Shaadi.com is designed for South Asian singles. The site acts as the modern middle-man between potential matches who want to settle down.
The option to filter by skin tone was born out of the mindset rooted in many South Asian societies where the fairer your skin, the more attractive you’re considered. Following a huge backlash spearheaded by user Hetal Lakhani, the site removed the feature.
Inspired by the BLM movements, colourism has come under new criticism.
Bollywood stars who showed their support for the protests, but also endorse skin-lightening products were branded hypocrites.
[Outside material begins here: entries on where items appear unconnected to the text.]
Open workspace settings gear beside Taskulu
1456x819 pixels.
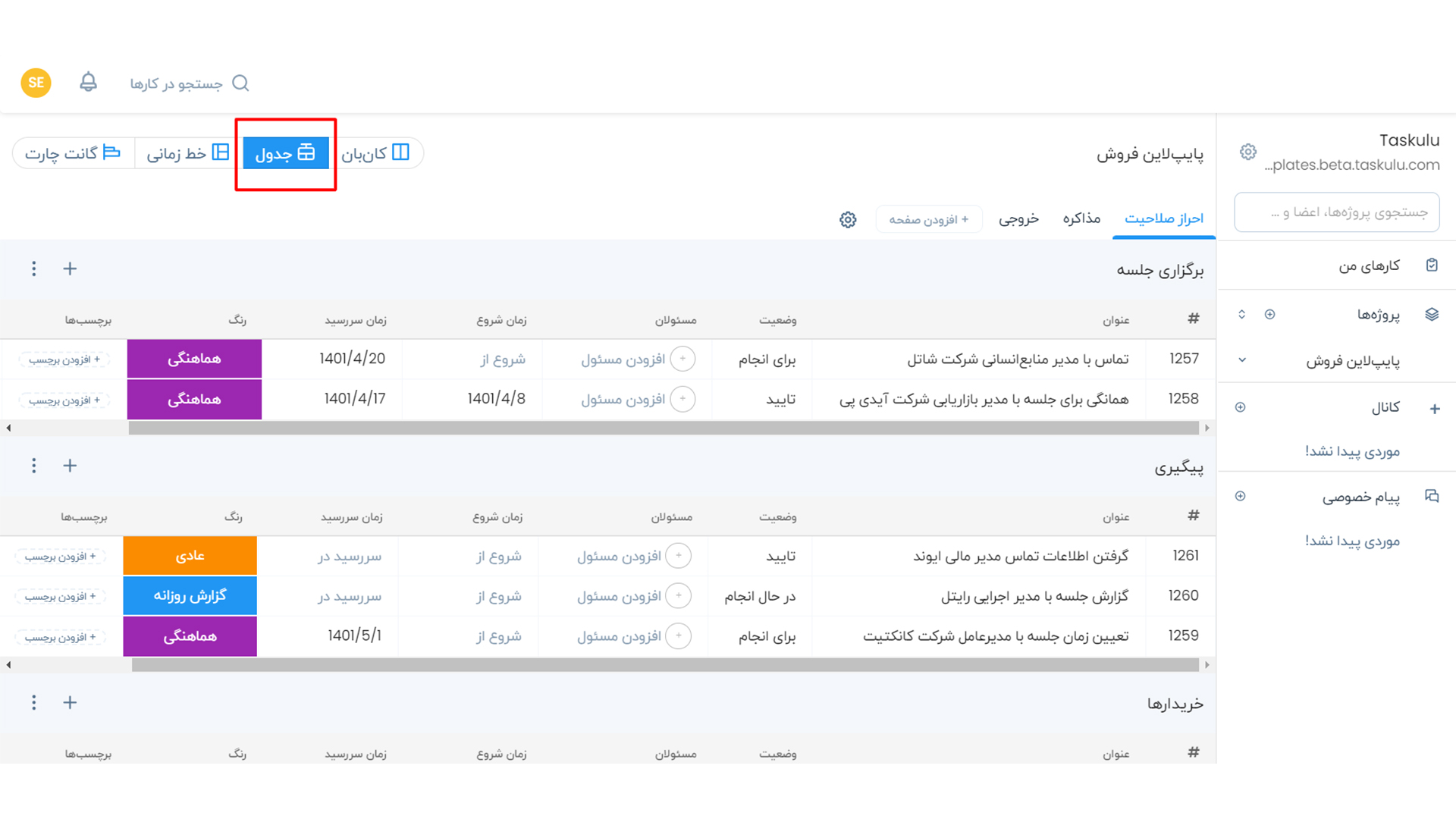(x=1247, y=152)
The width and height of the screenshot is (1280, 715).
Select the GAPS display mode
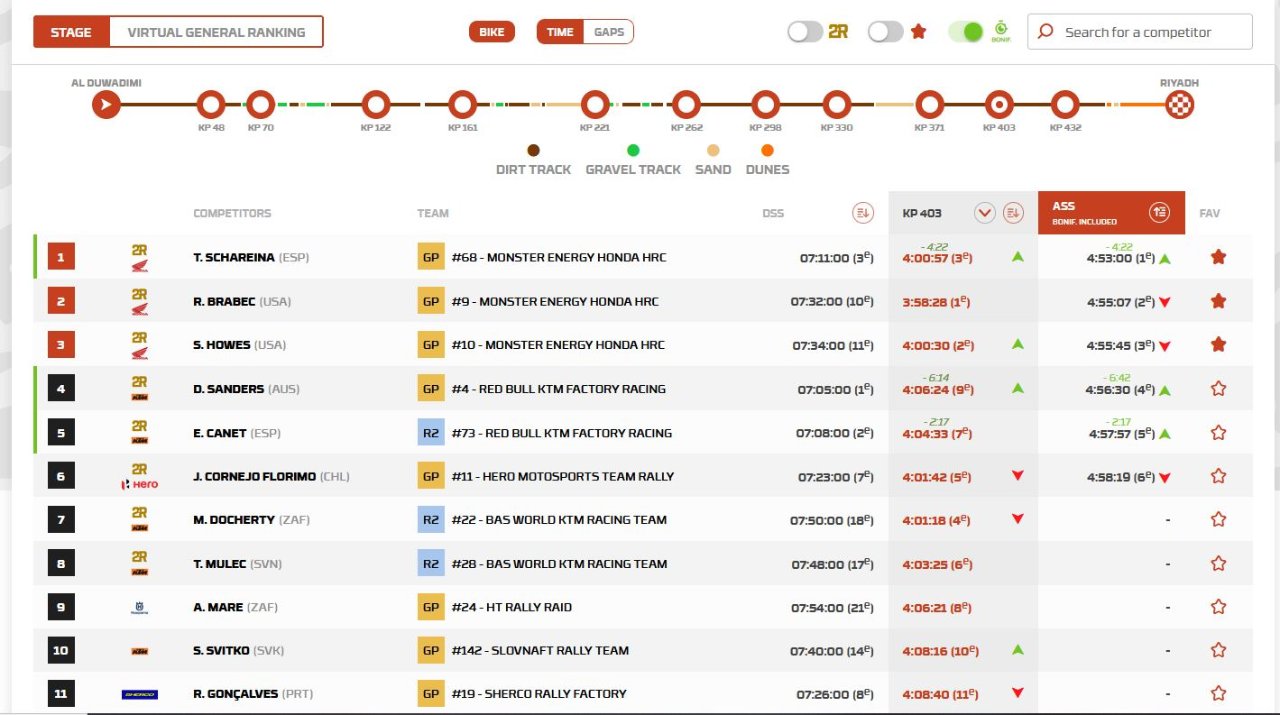click(x=609, y=32)
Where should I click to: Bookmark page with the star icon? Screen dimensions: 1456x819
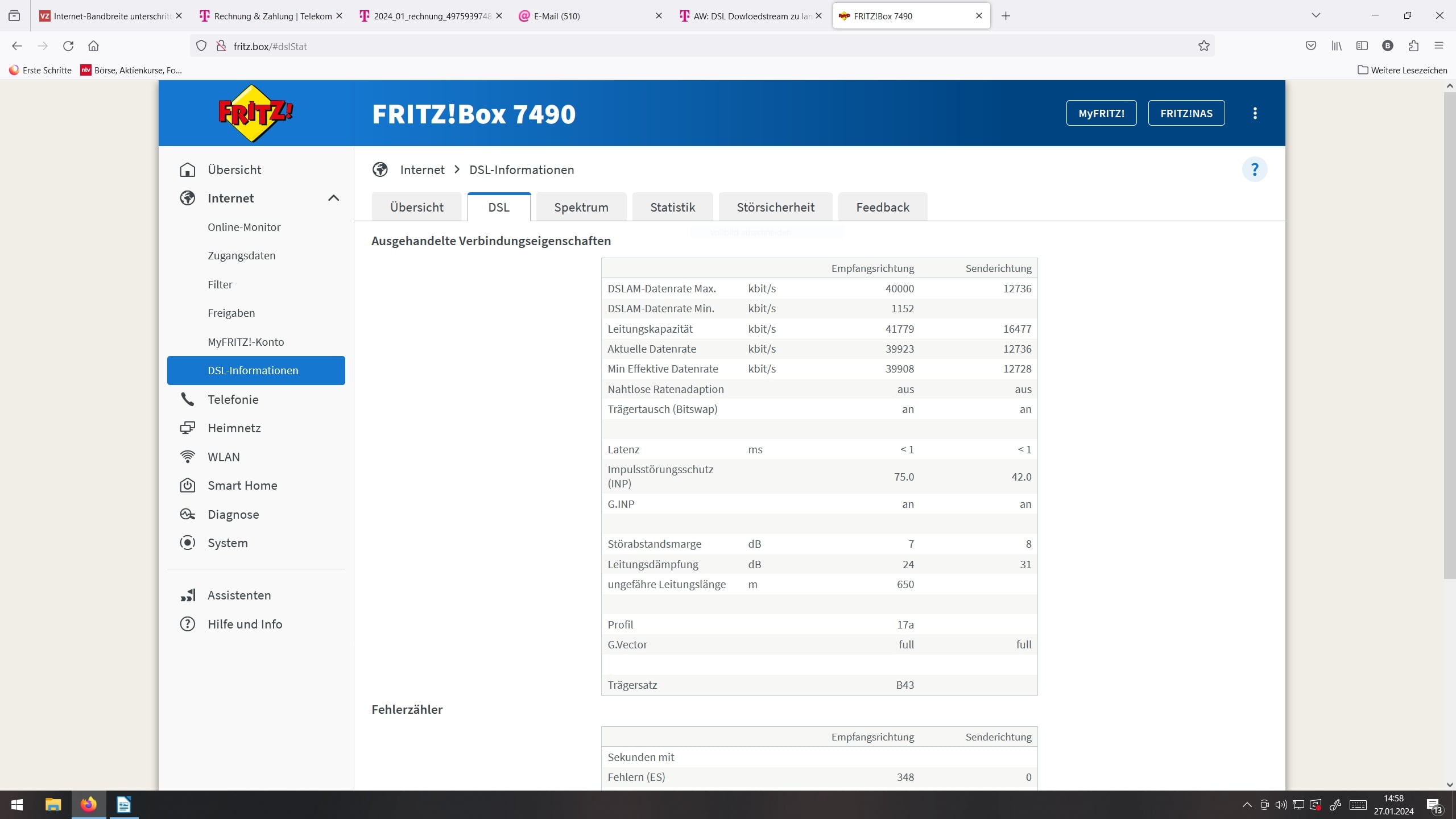tap(1203, 46)
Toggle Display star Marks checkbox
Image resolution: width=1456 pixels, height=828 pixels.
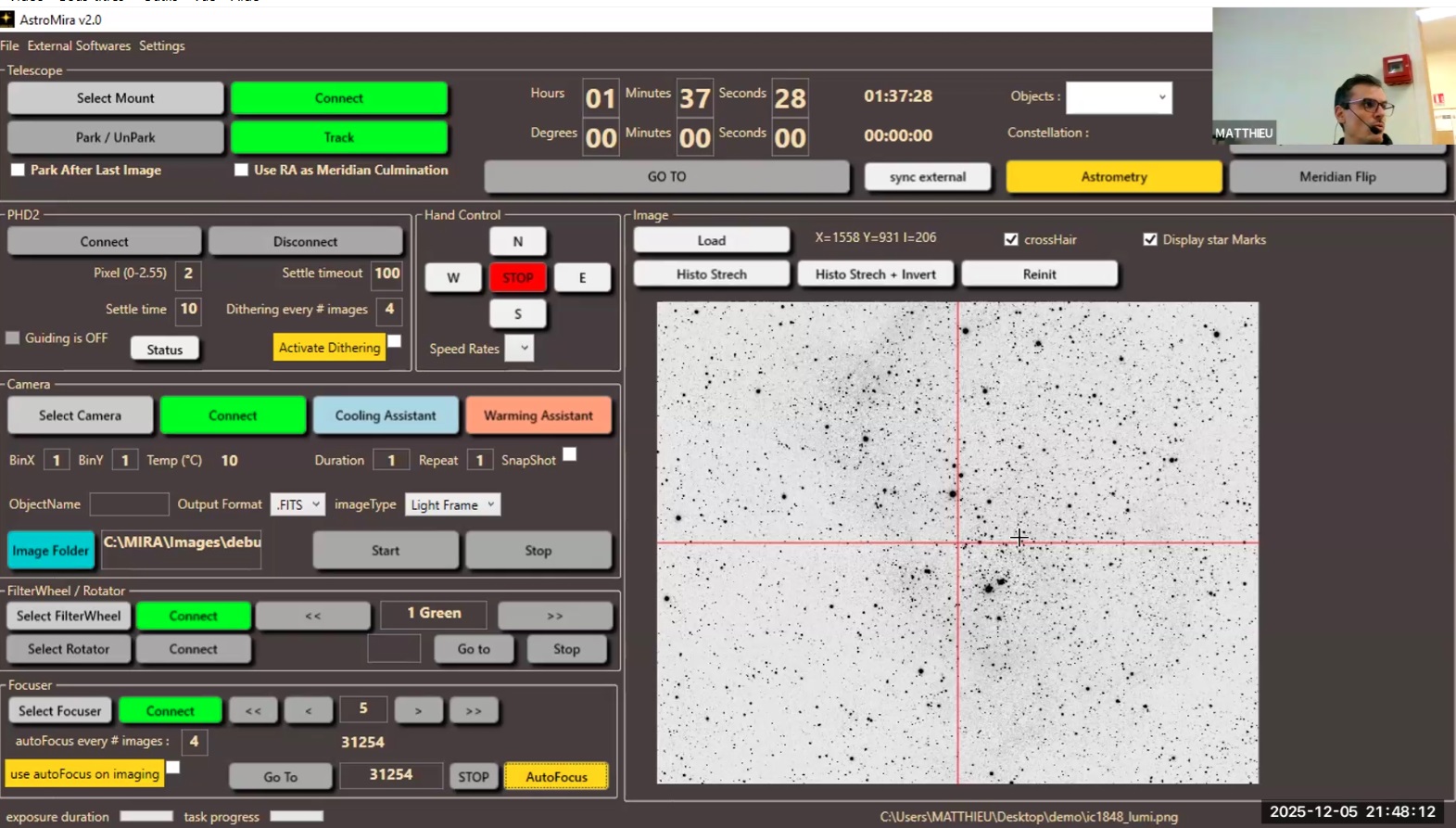[x=1150, y=239]
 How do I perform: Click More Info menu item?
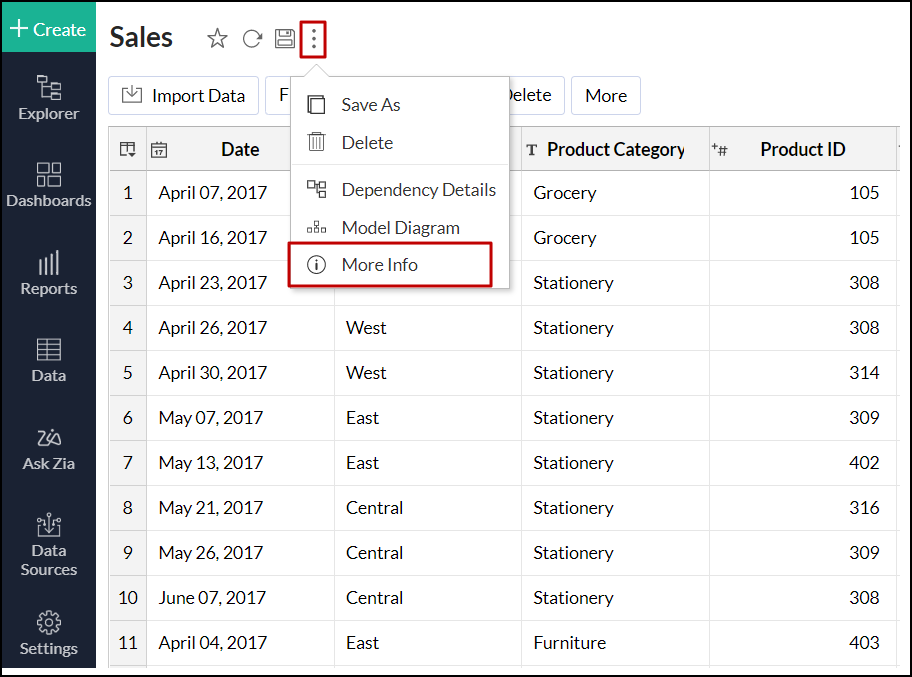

Profiting off the idea that lighter skin is more attractive meant their BLM statements felt empty and performative.
Also under fire for hypocrisy is Unilever, as sales of their skin-whitening product ‘Fair & Lovely’ continued to boom at the same time that the company released statements condemning racism. The lightening products made the company over $500 million last year in India.
Though colourism and anti-black racism are two independant issues, they’re rooted in a similar mindset that lighter skin = better.
We’ve even seen this across popular media, where the idyllic female form is represented by a fair woman (see: every Disney princess before 1991’s Aladdin, and even then the 2019 live-action remake made Jasmine light-skinned with Eurocentric features).
Despite efforts to combat colourism, Shaadi.com’s filter proves that it remains a concerning issue within South Asian cultures.
However, the fact that people demanded it was removed could be a sign that change is to come. As we become more aware of these issues and more active in challenging them, the goal is to reach a day where everyone can feel comfortable and happy in their own skin tone.